- O Ministério das Relações Exteriores do Chile recomendou aos chilenos que estão na Líbia que entrem em contato com a Embaixada do Brasil em Trípoli caso queiram se abrigar da crise política pela qual o país africano passa.
Segundo a Chancelaria chilena, a diplomacia brasileira "ajudará nossos compatriotas mediante a base do acordo de assistência consular entre Brasil e Chile", que reiterou sua recomendação ao seu poço de não viajar à Líbia.

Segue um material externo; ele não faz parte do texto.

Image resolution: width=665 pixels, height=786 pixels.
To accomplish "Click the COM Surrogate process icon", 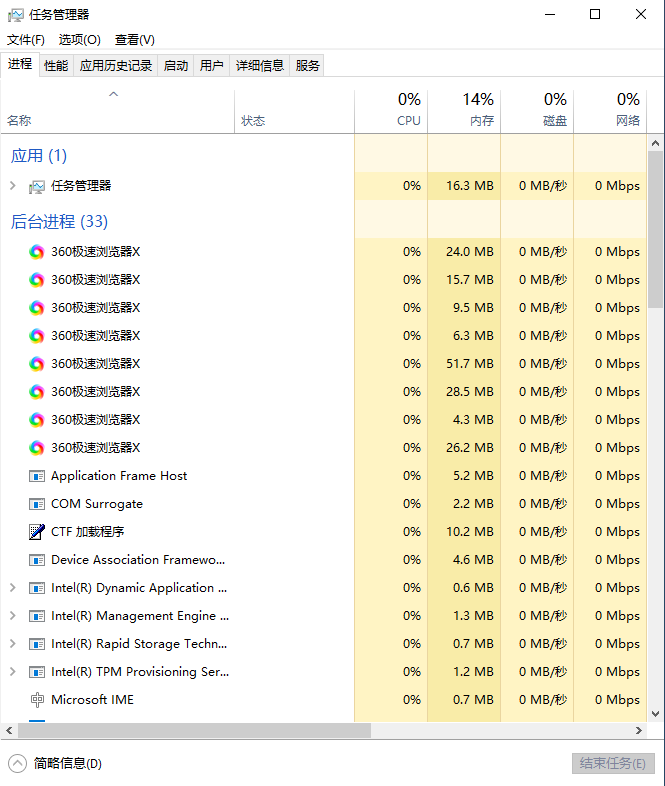I will click(x=37, y=504).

O governo de Sebastián Piñera voltou hoje a "deplorar e condenar energicamente a repressão governamental [líbio] contra os seus cidadãos, uma ação contrária ao espírito de diálogo reivindicado pelo Chile e pela comunidade internacional para resolver a crise política naquele país e profundamente oposta ao pleno respeito dos direitos humanos consagrados na Carta das Nações Unidas".
Peru rompe relações
O Peru suspendeu hoje "toda relação diplomática com a Líbia, até que tenha fim a violência contra a população", como informou a assessoria de imprensa da presidência no microblog Twitter.
O ex-chanceler peruano e atual parlamentar governista, Luis Gonzáles Posada, propôs essa medida diante da onda de protestos vivida na Líbia, por conta do descontentamento da população com o regime de Muammar Kadafi. O congressista qualificou o governo da nação africana como "genocida", e indicou que o rompimento de relações isolaria o país.
Calcula-se que a repressão oficial na Líbia tenha deixado ao menos 2.000 mortes, segundo a imprensa internacional. O governo atesta que houve 300 mortes. Kadafi disse aos líbios nesta terça-feira que não abandonará o poder. "Terminarei como um mártir", declarou.